**Required work**
As output, give the exact lines from the one containing "Given: Click the" through the end of the listing below, both included, without the pictures.

**Material provided**
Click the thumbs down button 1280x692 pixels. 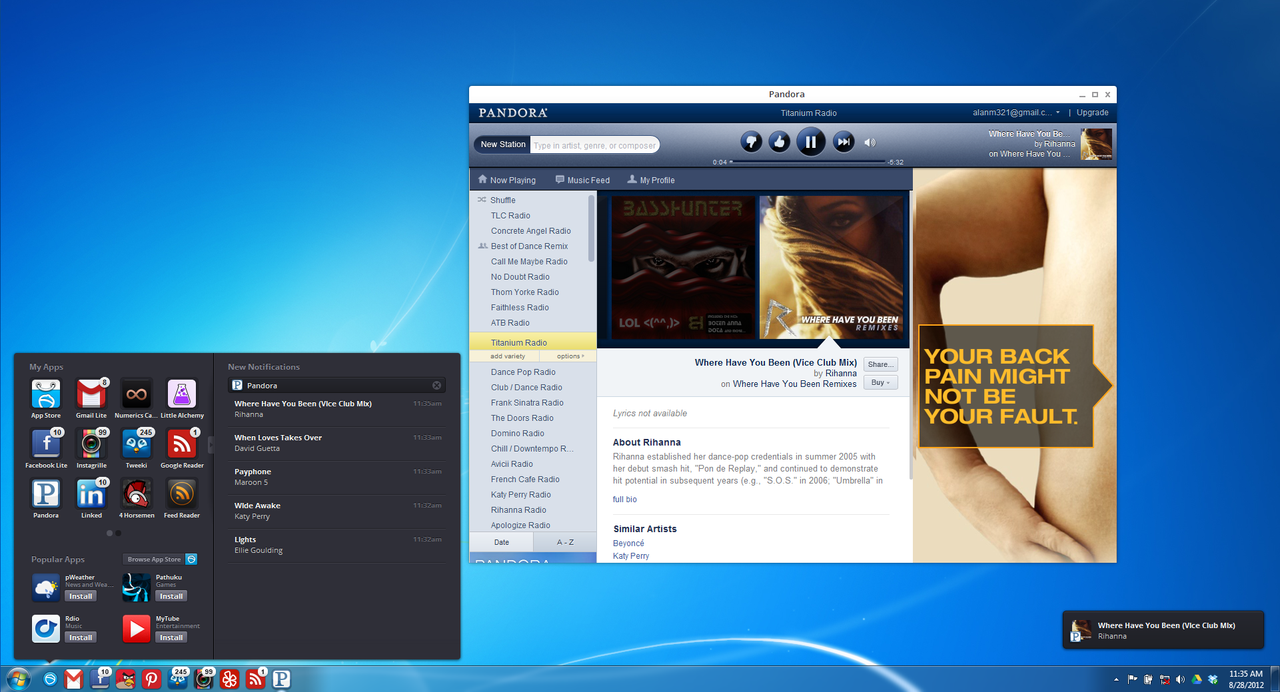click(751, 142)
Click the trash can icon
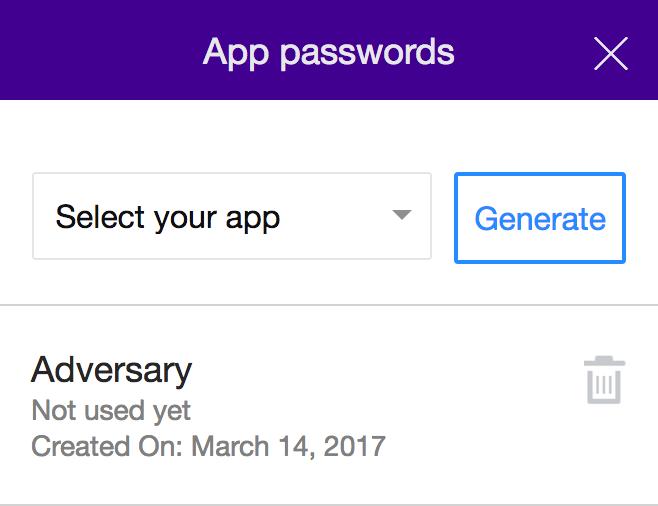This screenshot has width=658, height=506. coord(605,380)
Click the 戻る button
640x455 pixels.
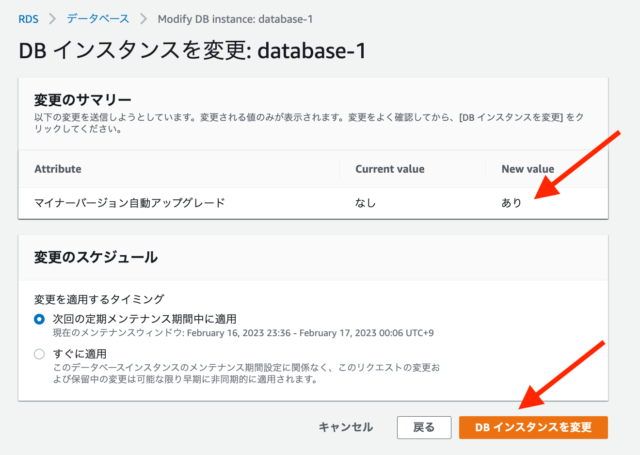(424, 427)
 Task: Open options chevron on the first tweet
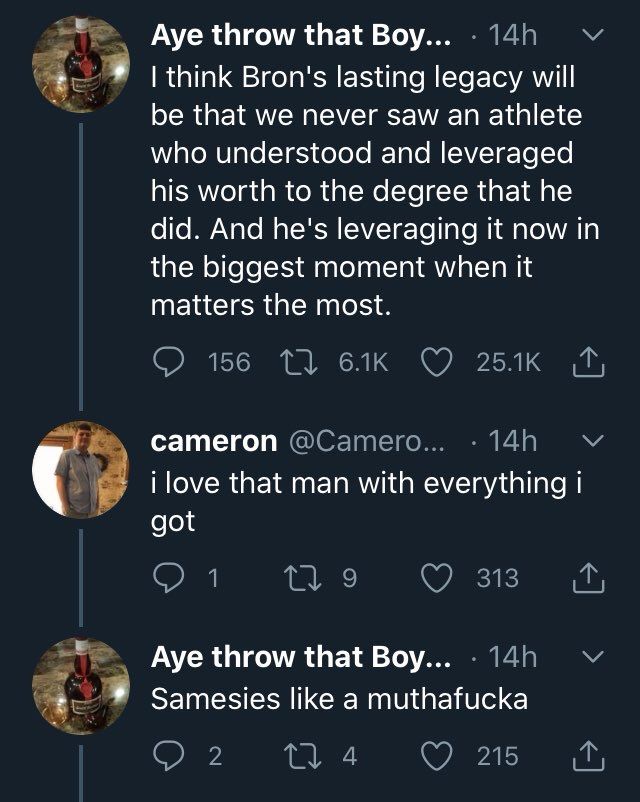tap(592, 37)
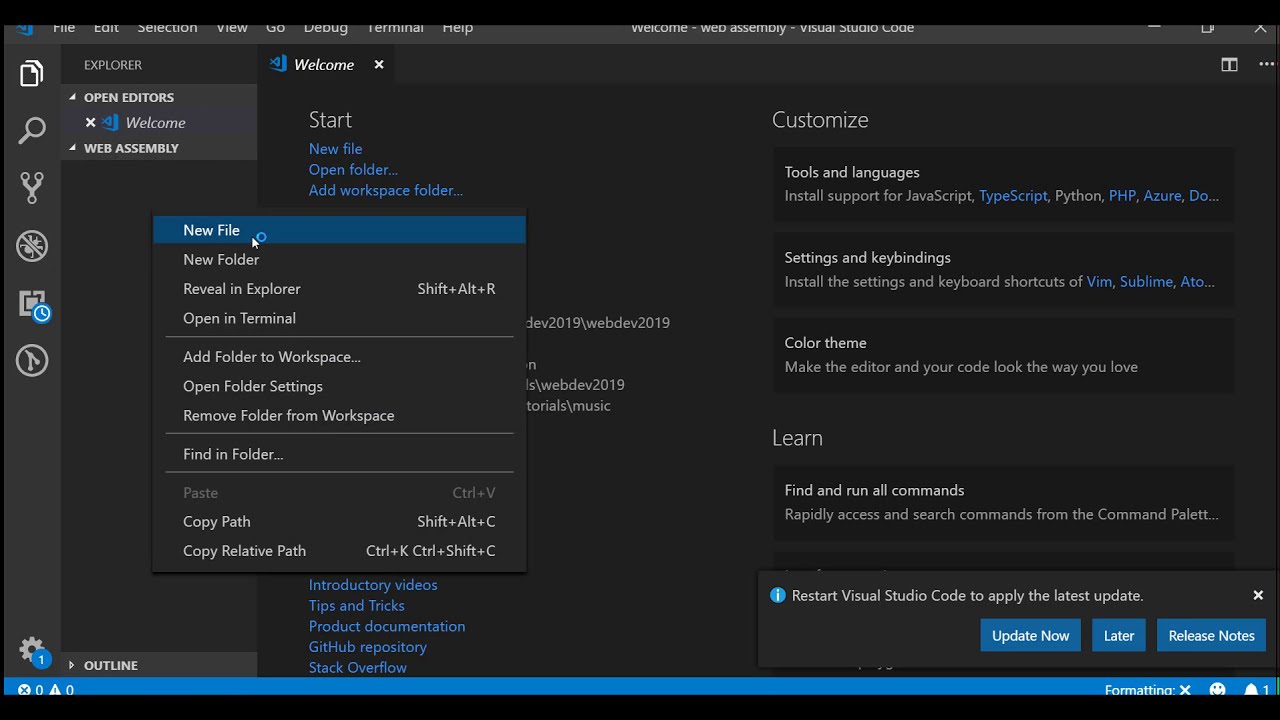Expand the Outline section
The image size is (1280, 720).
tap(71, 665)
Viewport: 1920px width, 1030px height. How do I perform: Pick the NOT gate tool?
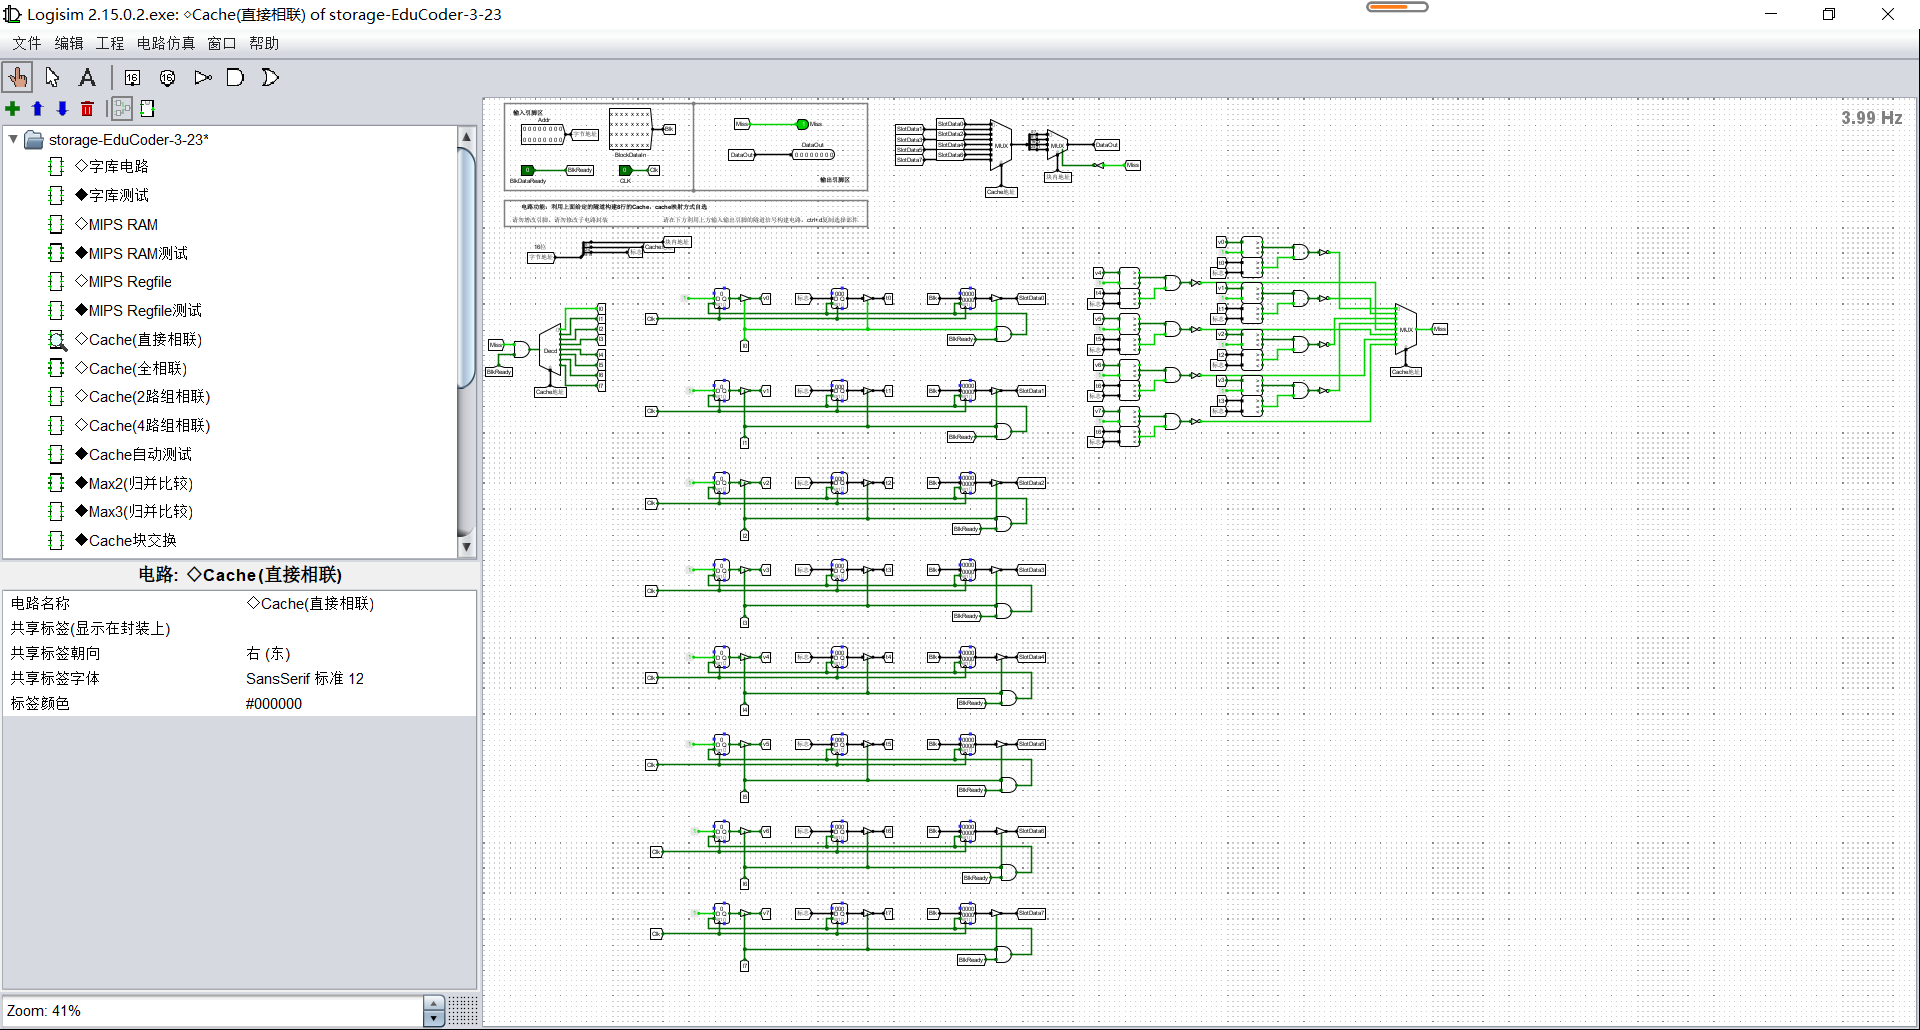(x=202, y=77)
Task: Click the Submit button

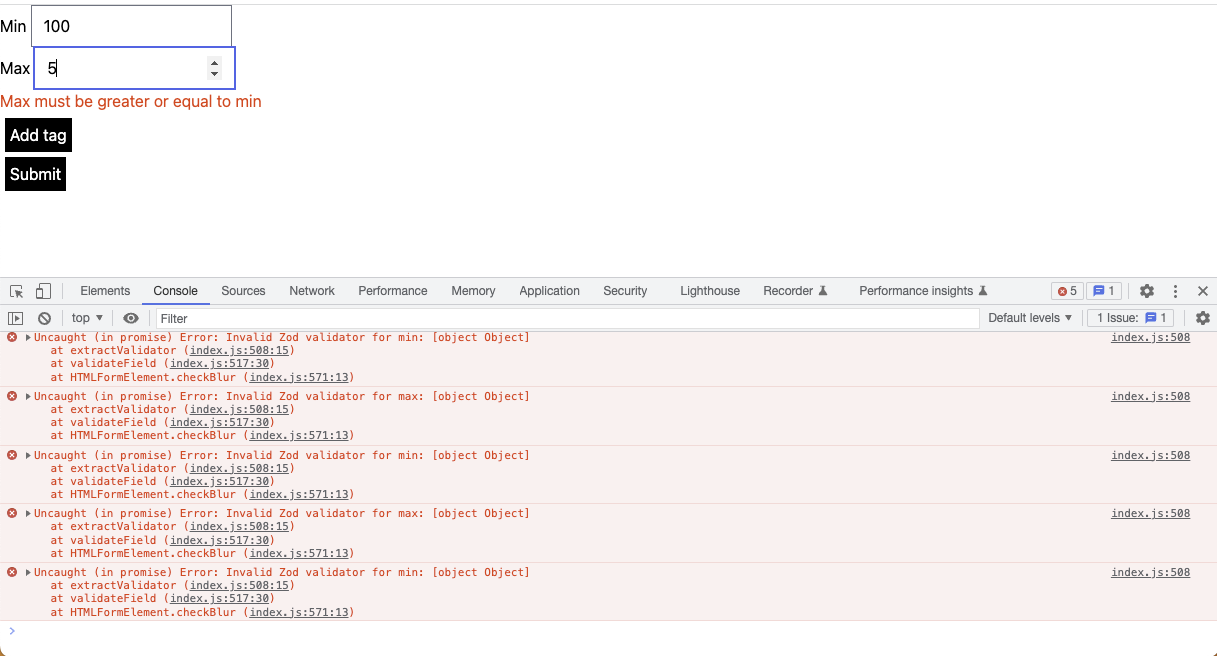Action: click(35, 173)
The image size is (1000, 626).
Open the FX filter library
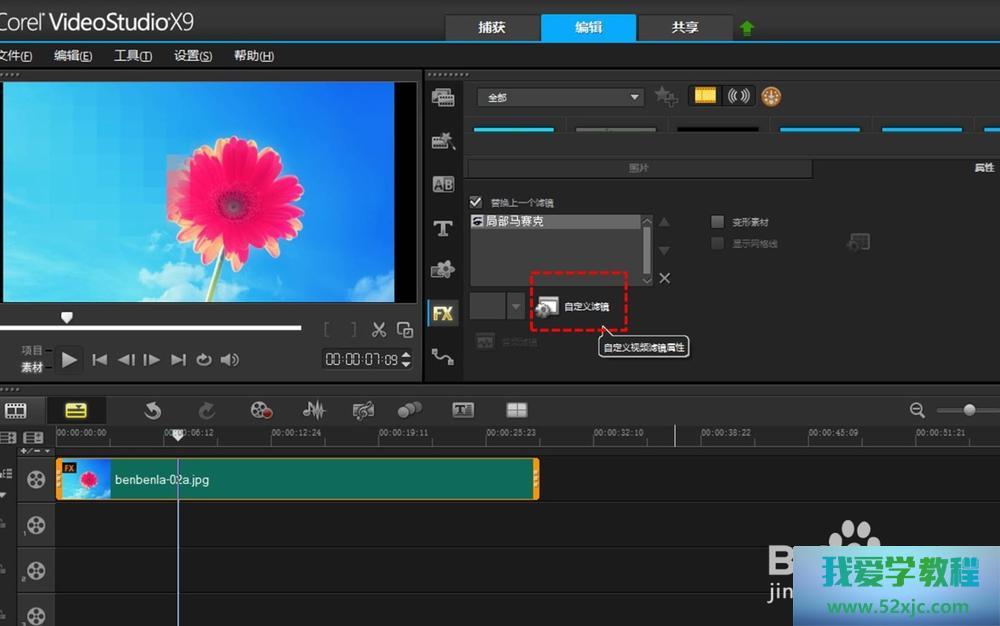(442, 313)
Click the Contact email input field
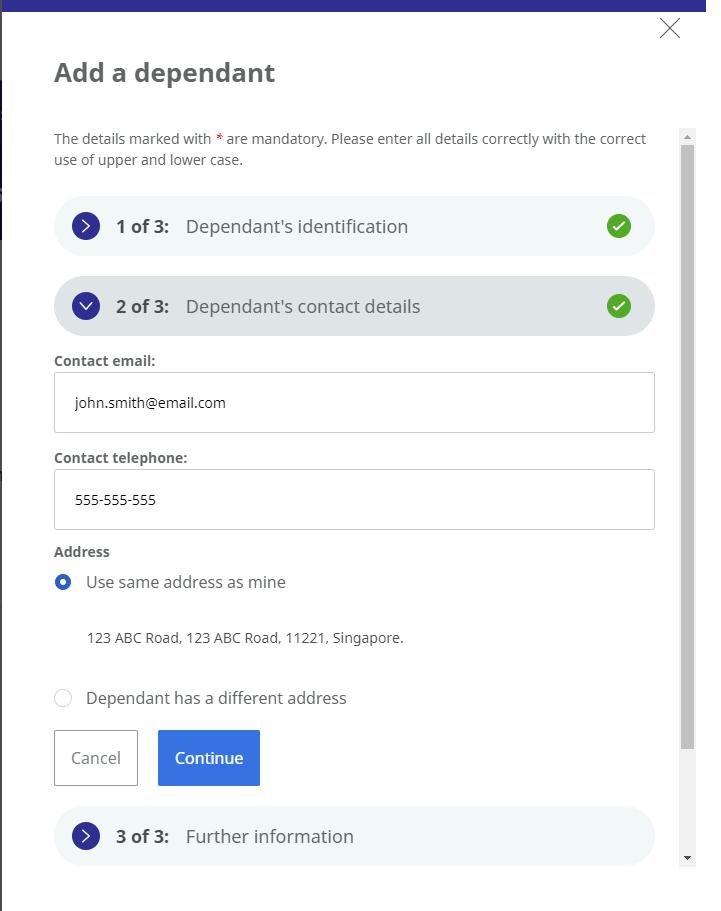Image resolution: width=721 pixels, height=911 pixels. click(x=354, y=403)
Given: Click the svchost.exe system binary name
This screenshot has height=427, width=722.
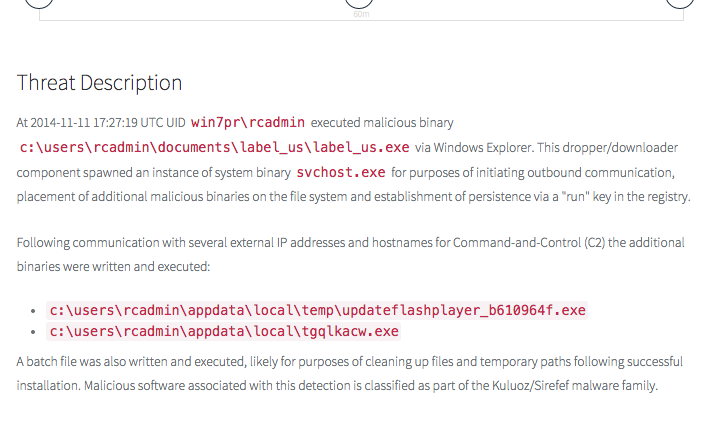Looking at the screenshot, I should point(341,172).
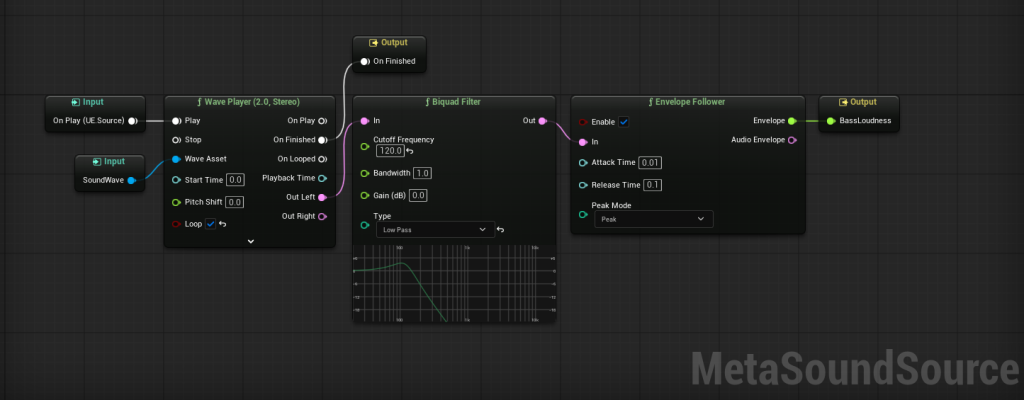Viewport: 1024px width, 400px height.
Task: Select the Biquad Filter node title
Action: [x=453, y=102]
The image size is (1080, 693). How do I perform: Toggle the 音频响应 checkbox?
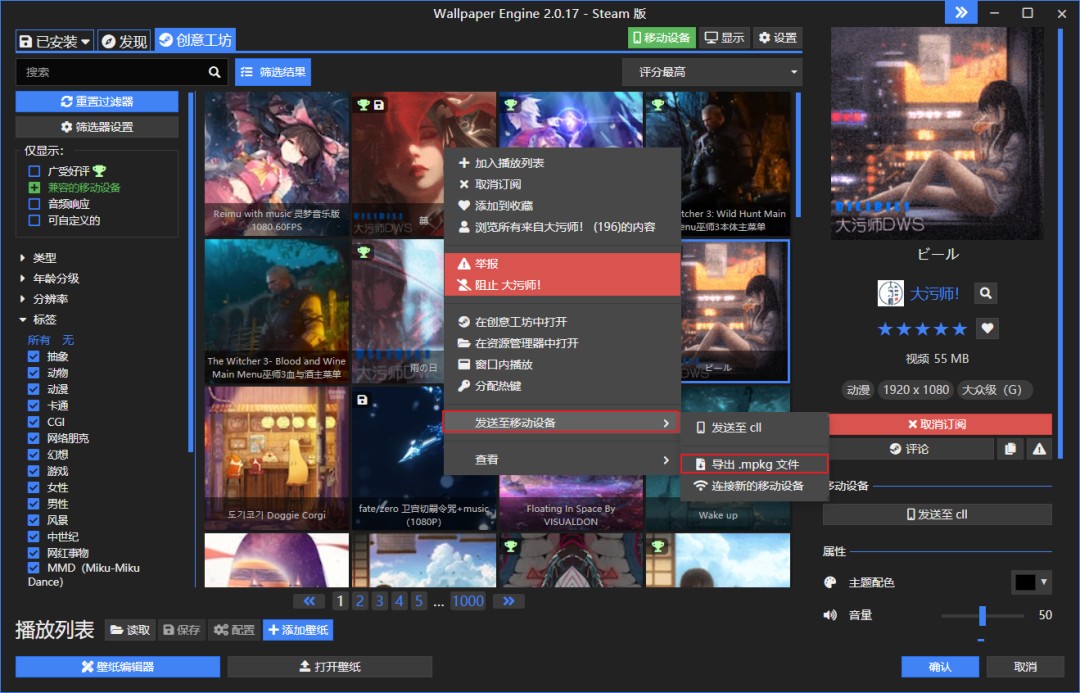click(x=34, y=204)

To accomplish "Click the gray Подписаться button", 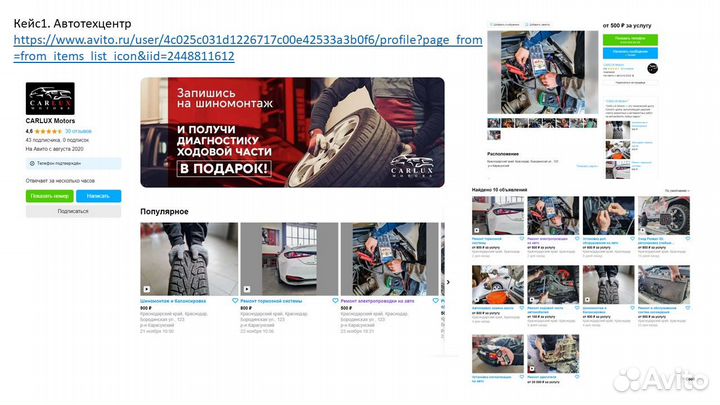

**Task output**
Given: Click the svchost.exe system binary name
This screenshot has height=427, width=722.
Looking at the screenshot, I should point(341,172).
Viewport: 1024px width, 400px height.
Task: Select the Biquad Filter node title
Action: [x=453, y=102]
The image size is (1080, 693). How do I perform: Toggle the 音频响应 checkbox?
click(x=34, y=204)

To accomplish "Click the gray Подписаться button", 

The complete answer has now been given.